The dashing cricket star who had been linked to various Bollywood heroines, married in 1990. Life couldn’t be better.

 

He refused to divulge names, but admitted: “In terms of ego, I was placed on top of a tree. I was on a perpetual adrenaline high, but it was also a learning curve. I had to cope with jealousy.”

 

In 1991 when he was on a high, (having just scored a double 100 in a Test match, being the first Indian to do so in Australia) “the most chilling moment of my life”, he injured his posterior crucial ligament while playing.

 

The doctor told him bluntly his career was over. He battled on, but finally quit in 1994 after repeated injuries, at the age 30.

 

But cricket was in his blood, a part of his soul, and a combination of luck - India was going through a television boom - and talent, got him back on the road again, as a commentator.

 

“Commentary is similar to playing cricket. You require the same skills. Fierce concentration, work ethics, discipline.

“There is no margin to make mistakes when you are being heard by over 300 million people. You can’t use commentary to voice your opinion if it is not justified. If you slip up, you’re written off overnight.”

 

The Indian Cricket team, despite Tendulkar, has a reputation for playing like lions at home, and sheep abroad, buckling under pressure. And West Indian cricket, despite Lara, has dropped many notches, been a disappointment.

 

He said of the Test match being played here:

“Indian cricket, like West Indian cricket, is at a crossroads. India has the making of a great team with payers like Rahul Dravid, Anil, and Tendulkar. But it is mainly a psychological battle, a problem of confidence abroad that the Indians have to overcome.

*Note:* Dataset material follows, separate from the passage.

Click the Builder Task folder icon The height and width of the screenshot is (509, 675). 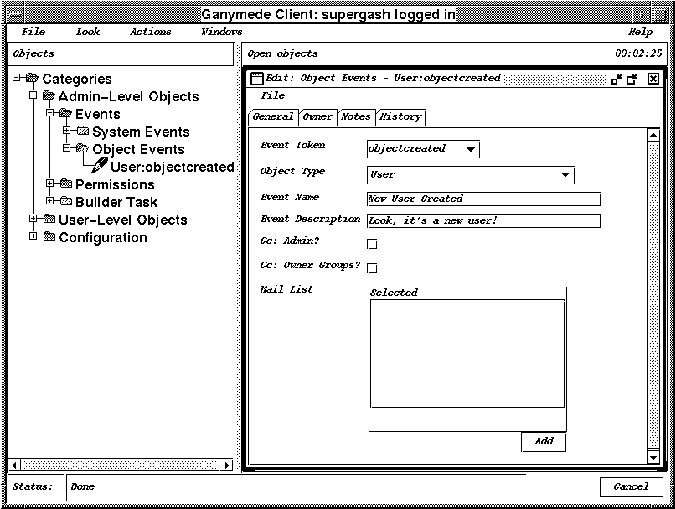[65, 202]
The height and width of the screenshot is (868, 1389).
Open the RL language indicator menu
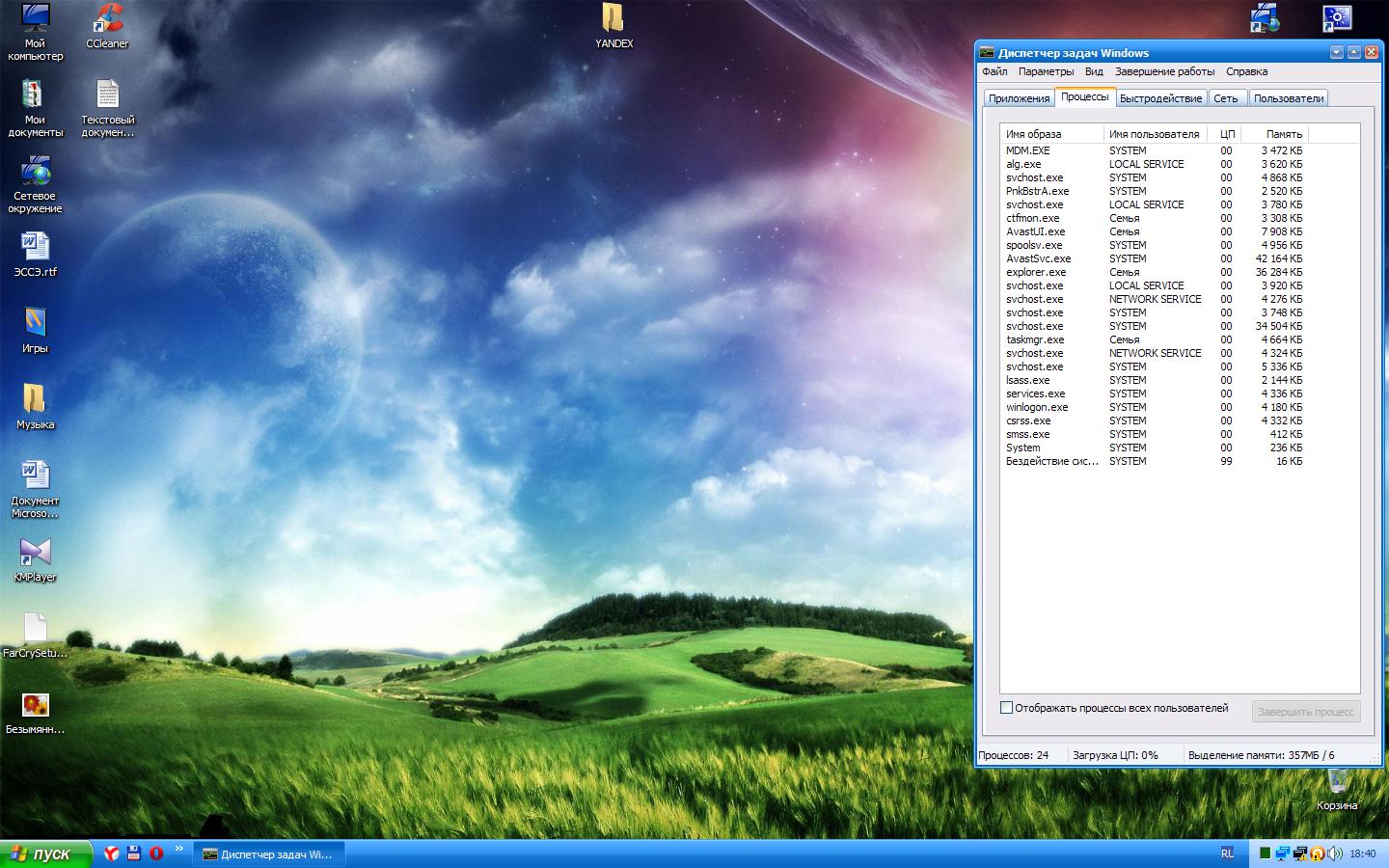[1227, 854]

“The West Indian team is nowhere near the calibre of the 1980’s when to get a draw against players the like of Richards, Marshall, Holdings, was a victory. But they too are in transition.”

 

So, the teams manifested in Lara and Tendulkar (both dubbed as the worlds top batsmen) and the fact their glory days appear to be behind them rather than immediately ahead, appear to be evenly matched?

 

Naturally, Shastri hopes India will win, while acknowledging it is difficult to beat a team on home ground.

 

Equally, he respects the fact the Indians of Guyana and Trinidad and Tobago are West Indian and will support their region for this series.

 

And that, to me, summed up the nature of the man, Ravi Shastri and cricket: a manifestation of nationalism, a display of excellence, discipline, and resilience, while pushing the boundaries, but also about teamwork, reaching out, and being a good sport.